══ Text section

It's not complicated.  All you need to ask is whether you are doing your deeds for God's gain, or for your own.  For, when you die, your deeds for yourself may be remembered on Earth, but are forgotten in the eyes of Heaven.  And if you've spent your life doing seemingly good deeds — giving to charities, working to eradicate disease or developing new technologies to improve the quality of life — and your intentions were never to extend God's reach into the community, your deeds are no better than the evilest of evil — and, therefore, are unacceptable.

The line is a fine one: it's not what you do, it's what is in your heart.  If you have a prideful heart that strives to bring glory to yourself, you will not find the tiniest shred of peace in the eternity you've dealt yourself.  But if you have a humble heart, that of a servant in a life where God is the master, your eternity will be one of peace and unimaginable joy.

It's not what you have done for man, but what you have done for God, that counts.  Because, by doing good deeds for man, you show that man can be compassionate.  By doing good things for God, and letting your deeds for God shine with the glory of the Father, you show that God is Love.

════
══ Entries supplied

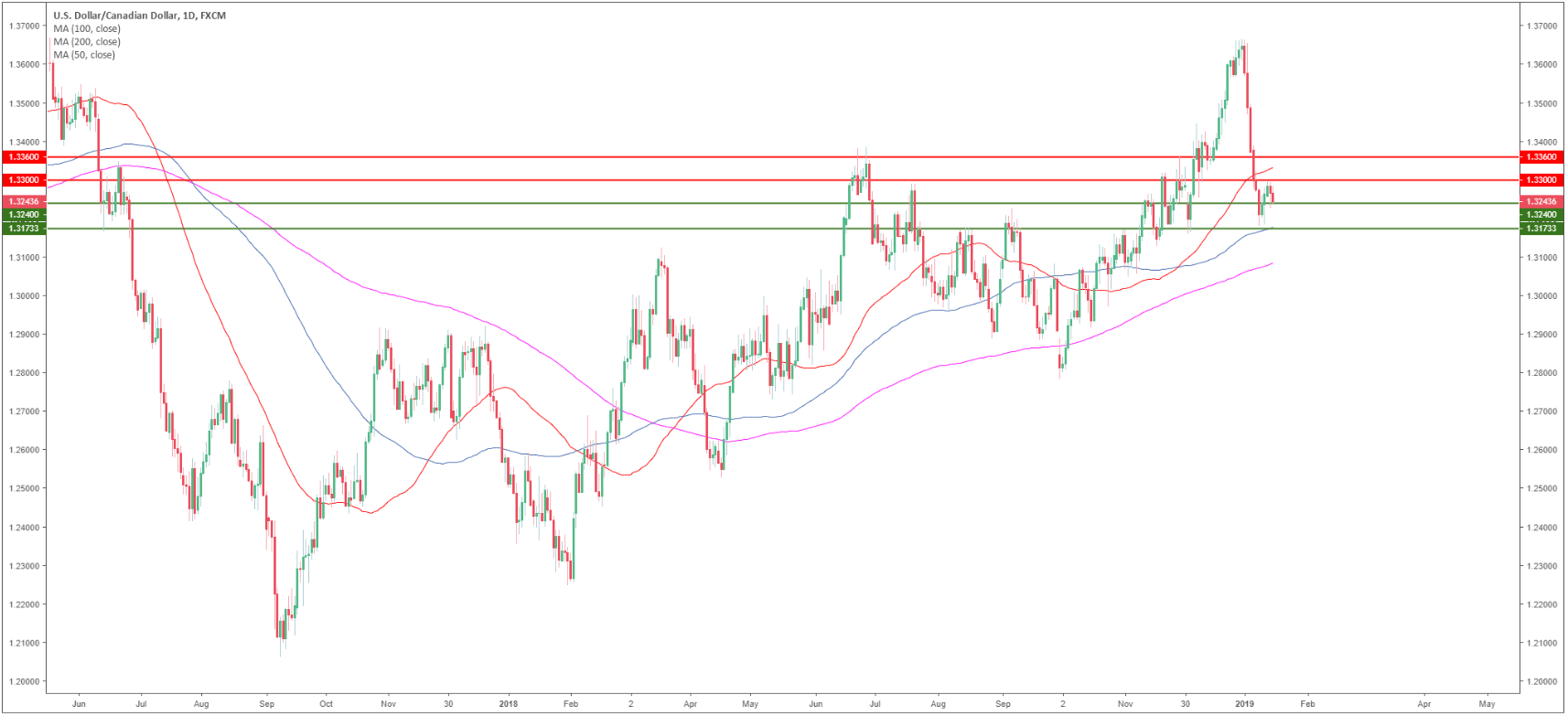
Task: Click the red 1.33600 tag on right axis
Action: [x=1541, y=157]
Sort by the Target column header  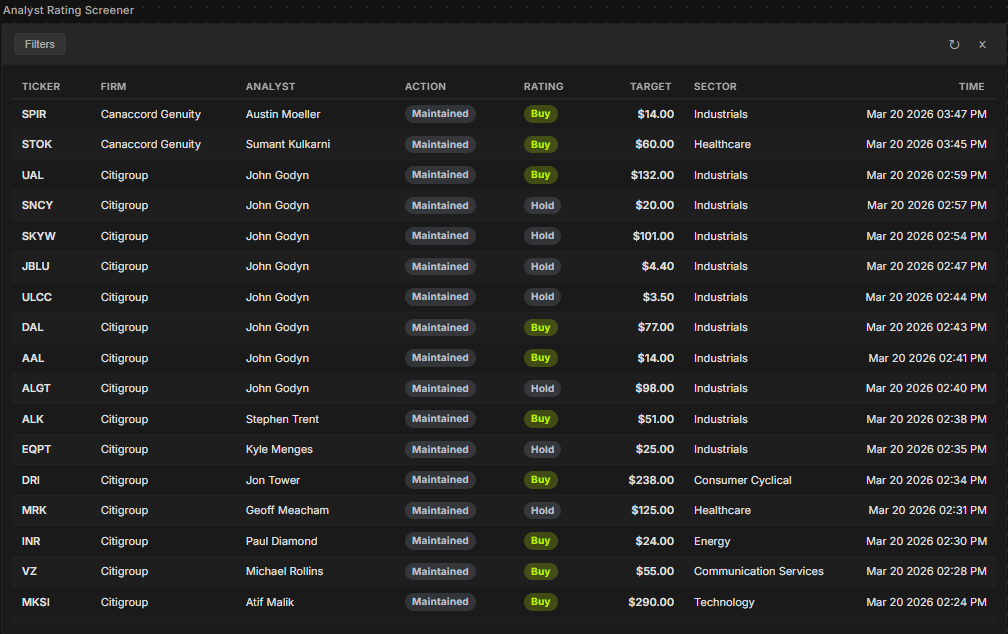[650, 87]
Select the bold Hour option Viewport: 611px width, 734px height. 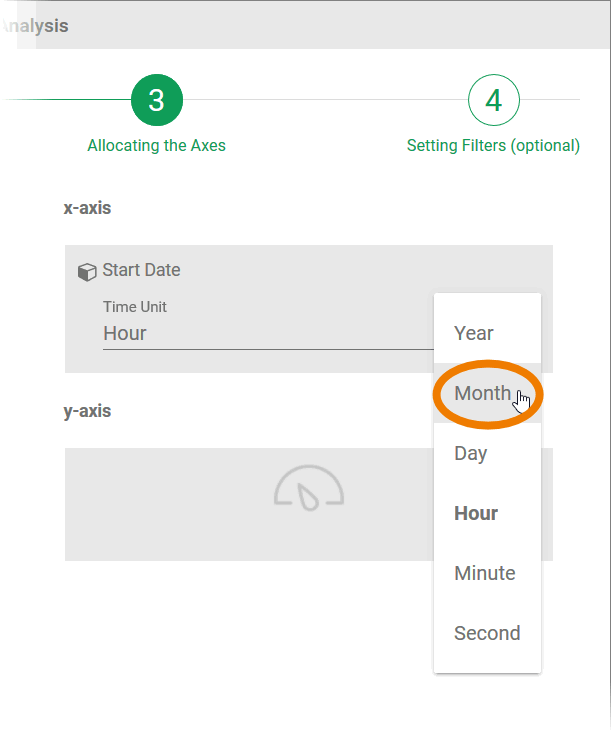476,513
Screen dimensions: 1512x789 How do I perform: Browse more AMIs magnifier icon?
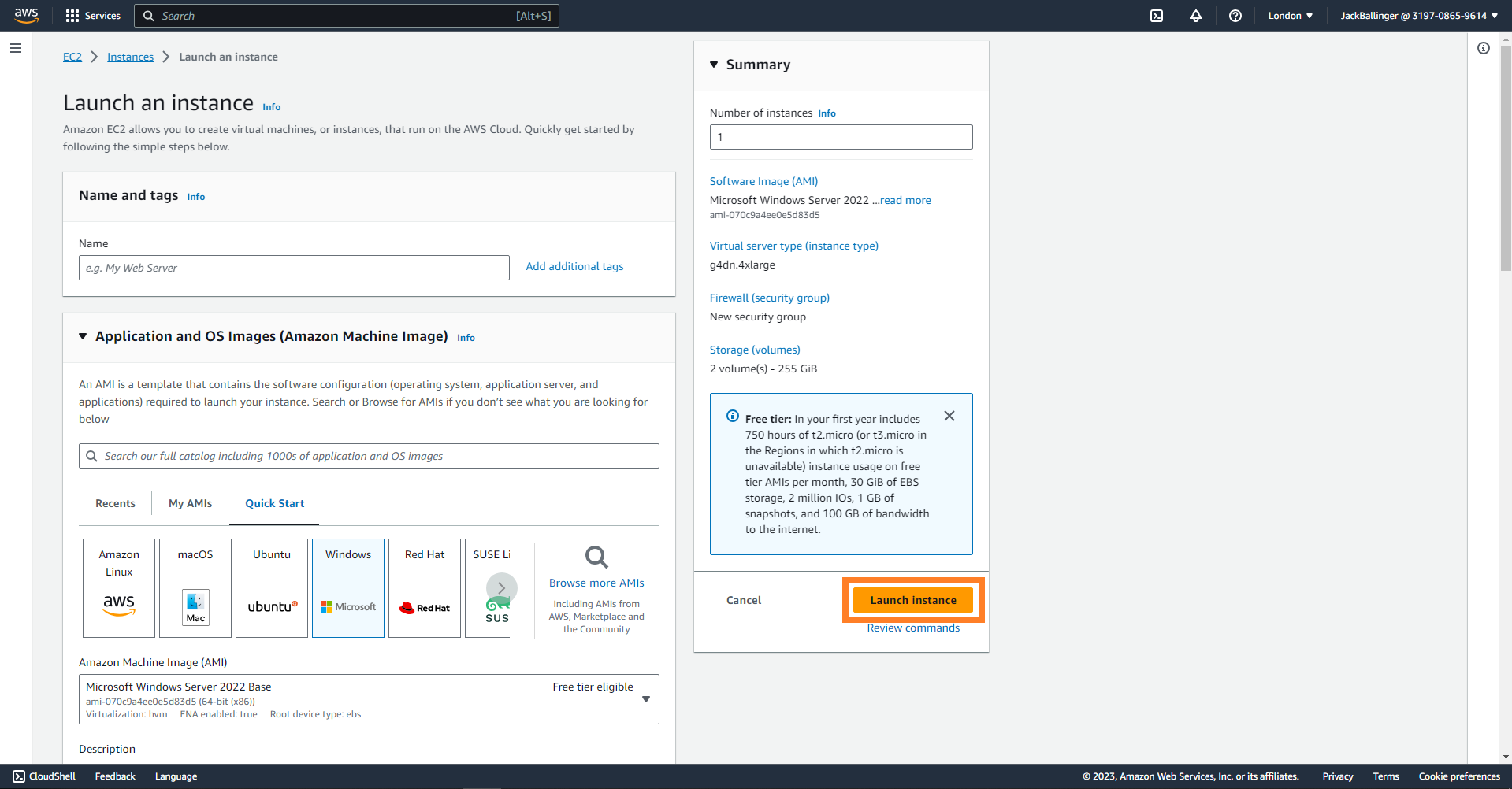coord(596,557)
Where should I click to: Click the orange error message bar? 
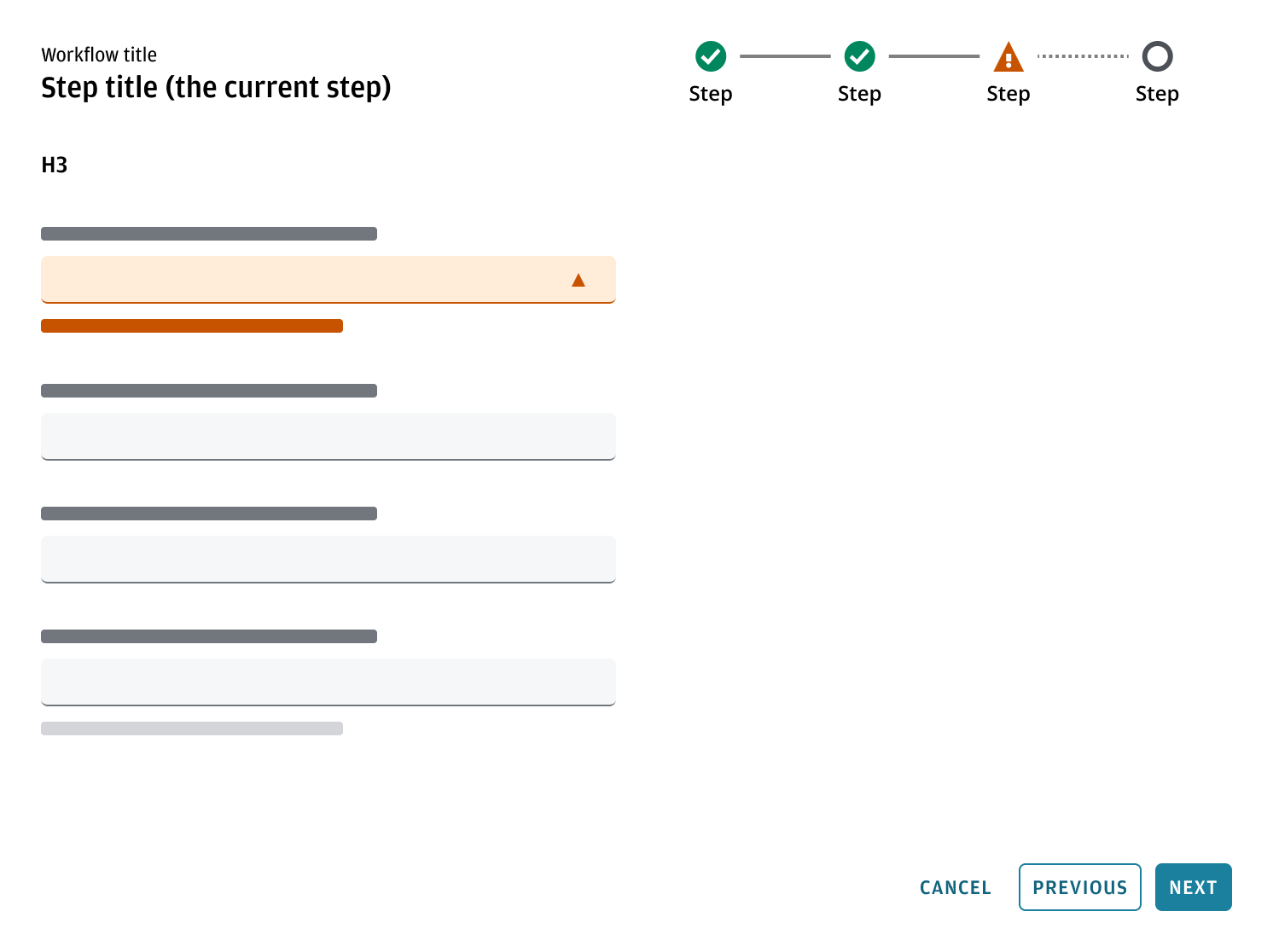coord(192,325)
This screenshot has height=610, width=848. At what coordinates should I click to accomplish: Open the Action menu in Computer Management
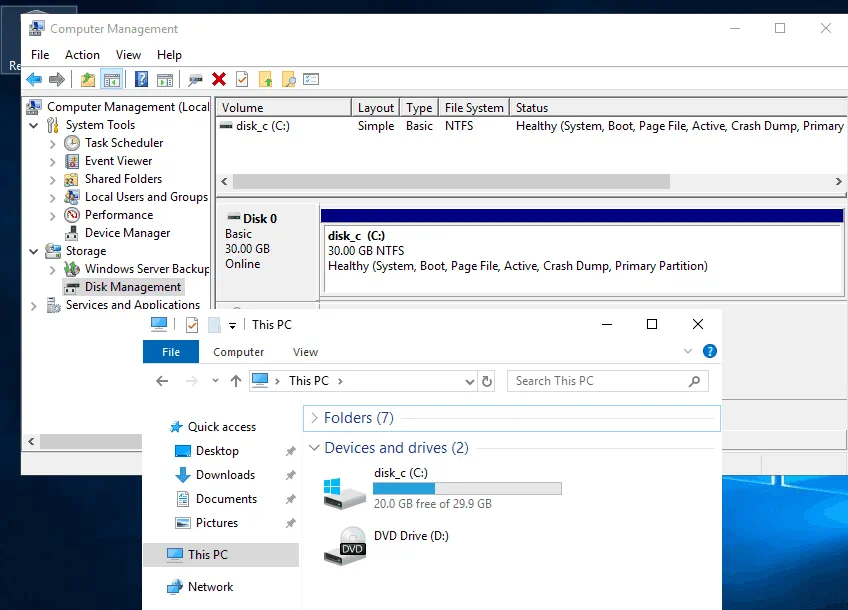[82, 54]
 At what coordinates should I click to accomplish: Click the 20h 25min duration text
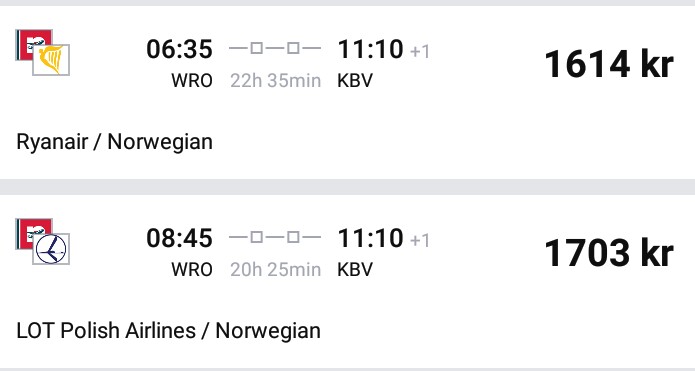pyautogui.click(x=275, y=269)
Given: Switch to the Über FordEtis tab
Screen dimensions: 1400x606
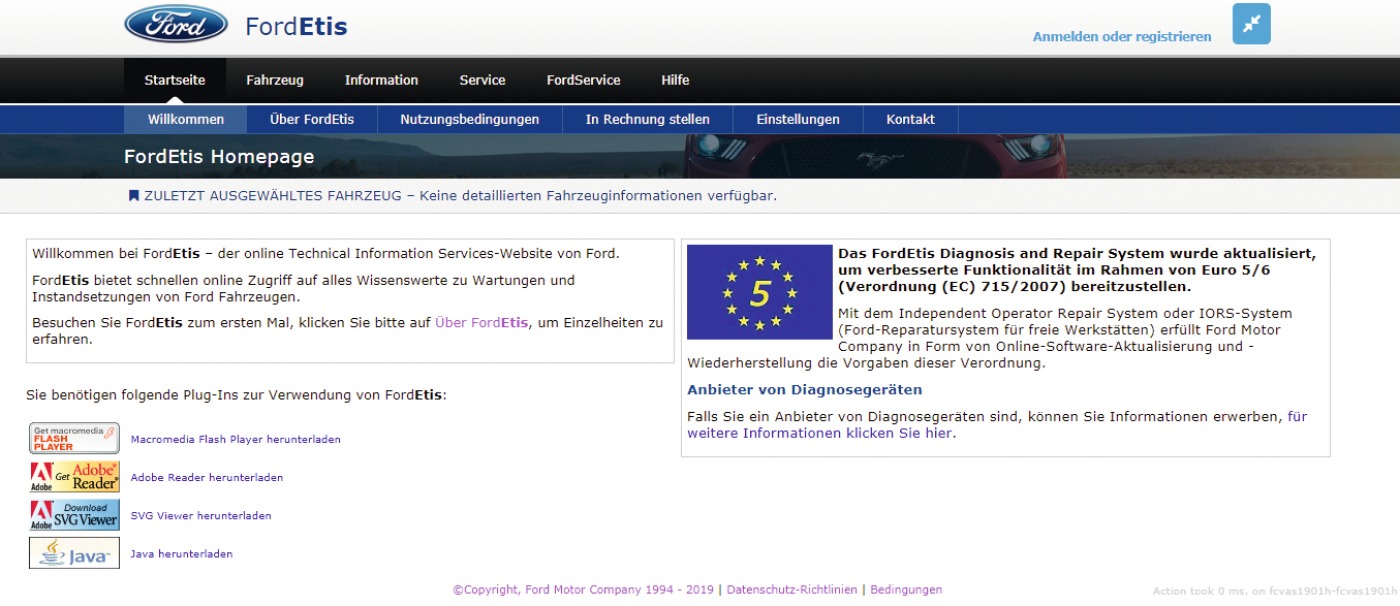Looking at the screenshot, I should point(312,119).
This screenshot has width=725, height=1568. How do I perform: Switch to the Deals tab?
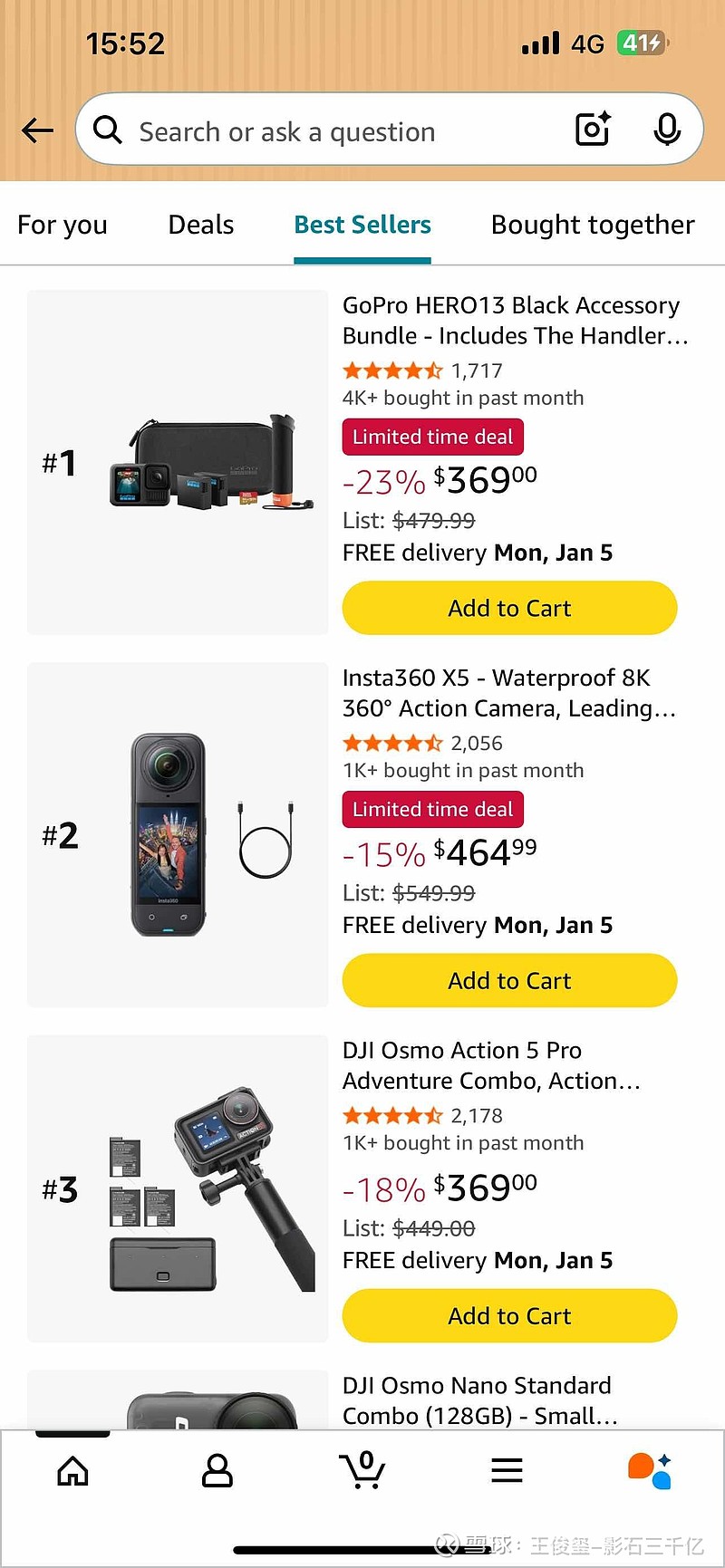(201, 225)
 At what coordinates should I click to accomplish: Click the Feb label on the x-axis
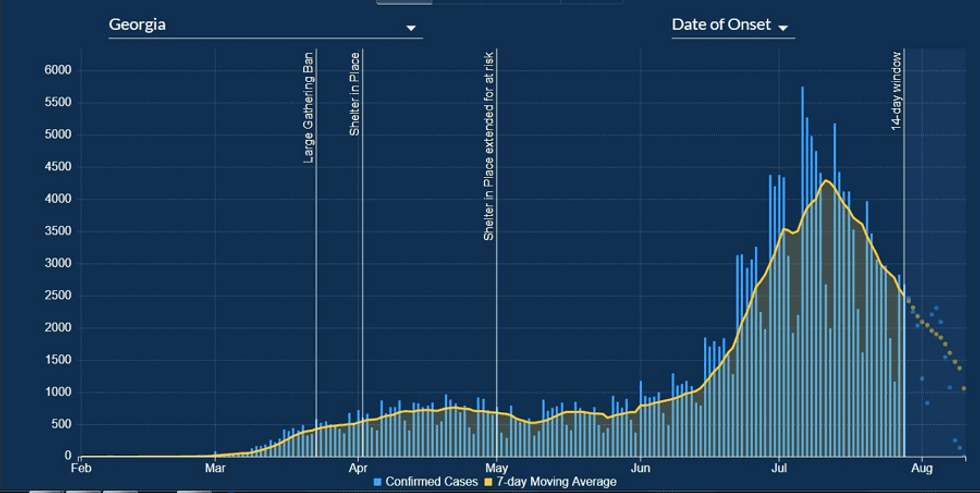(x=80, y=467)
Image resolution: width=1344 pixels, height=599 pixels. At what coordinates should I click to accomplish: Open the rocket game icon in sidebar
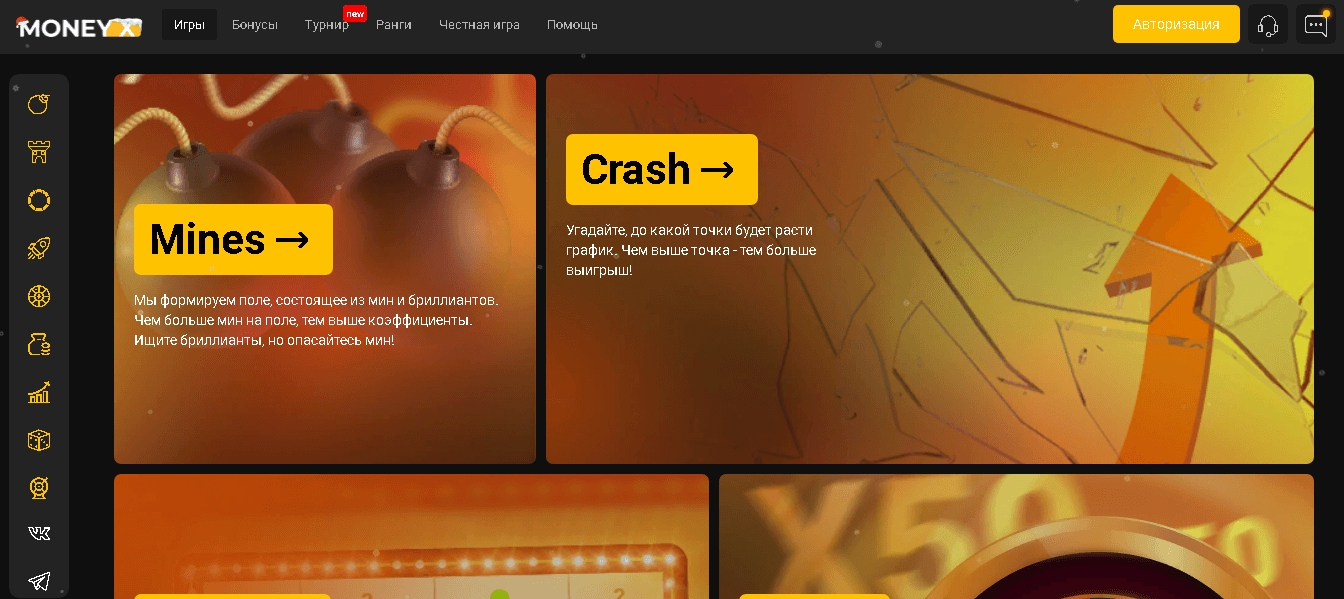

════

◆ Tasks to carry out
a) Answer each question from the passage about good deeds:
(i) In the eyes of Heaven, what happens to deeds done for oneself?
(ii) What kind of heart leads to an eternity of peace and unimaginable joy?
(iii) What does doing good deeds for man show?
b) Carry on the passage about good deeds from the point where it ends.
The records can be set aside here.

◆ Responses by item number
a)
(i) They are forgotten.
(ii) A humble heart, that of a servant in a life where God is the master.
(iii) That man can be compassionate.

b)
The Journey: Sometimes you’ve got to bunt

I was having trouble coming up with a good topic for the first weekly installment of The Journey.  Then, I spent about 30 minutes on the phone with one of my favorite people, and as I passed along some advice on life, I thought about something my mom once said to me: you can't be happy with anything else until you're happy with you.

The problem most of us face isn't the desire to be happy.  Few people, aside from the unlucky minority who have just totally given up, could ever honestly say that they don't want to be happy.  The hard part is finding out how.  And, the longer you search in vain, the harder it becomes to find the path to your happiness.

Having been through years of depression, and having found my way out of it by no means other than my own overwhelming desire to laugh until I cried again — to live this life, rather than just move from one work day to the next — I feel like I'm at least remotely qualified to say this.

We all think, because of this world we live in today where everything is available instantly, that there is some magical way to find happiness.  Maybe there is, but don't count on it.  The big-ticket item probably isn't going to give you an ounce of long-term happiness.  A vacation, a new house, a new car, having a child…they may bring you happiness now, but they aren't going to fix you.  You're treating the symptom rather than the disease..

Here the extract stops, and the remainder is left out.